À première vue, Jeune et Jolie raconte l'histoire d'une adolescente qui s'engage secrètement dans la prostitution. Mais au-delà du choc apparent, ce film révèle quelque chose de plus profond : une tentative, à travers le corps, d'interroger les structures du langage et de la société.
C’est une mise à nu de la manière dont la société utilise la honte – et les mots qui la véhiculent – pour organiser les corps, les désirs, et les identités. La jeune fille n'agit pas depuis une posture idéologique. Elle semble chercher, intuitivement, un lieu en dehors du langage social. Là où les mots ne sont plus ordre, injonction, jugement. Là où exister ne serait plus jouer un rôle dicté par d’autres.

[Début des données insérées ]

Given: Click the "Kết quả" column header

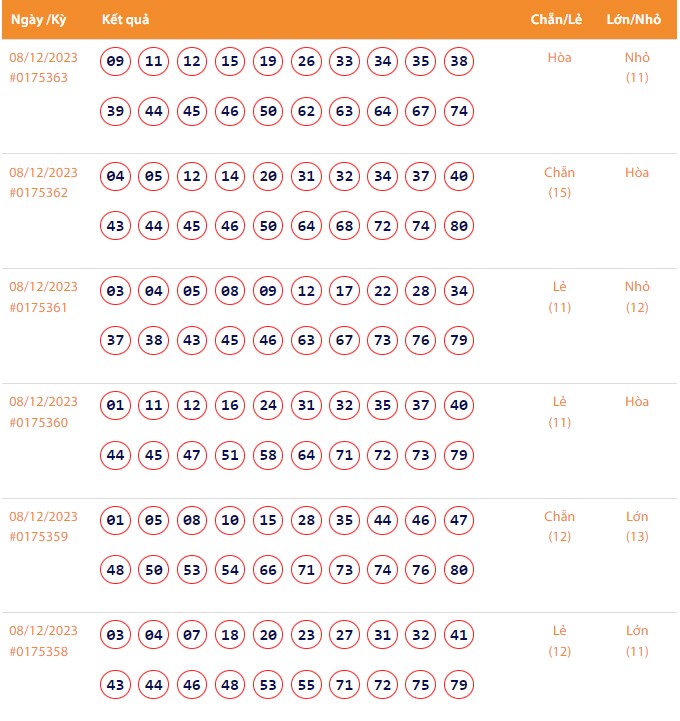Looking at the screenshot, I should point(126,20).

Son rapport au vieux client – celui qu'elle choisit, celui qu’elle respecte – n’est pas une provocation. C’est un moment de suspension, un espace silencieux, fragile, peut-être sincère, où elle échappe pour un instant aux représentations.
Le film m’a touchée parce que j’ai reconnu dans ce personnage le geste d’une conscience qui, sans le formuler, pressent que le monde n’est pas ce qu’il prétend être. Qu’il est fait de mots, de concepts, de discours. Et que ces mots ne décrivent pas la réalité : ils la produisent, la figent, et enferment ceux qui y croient.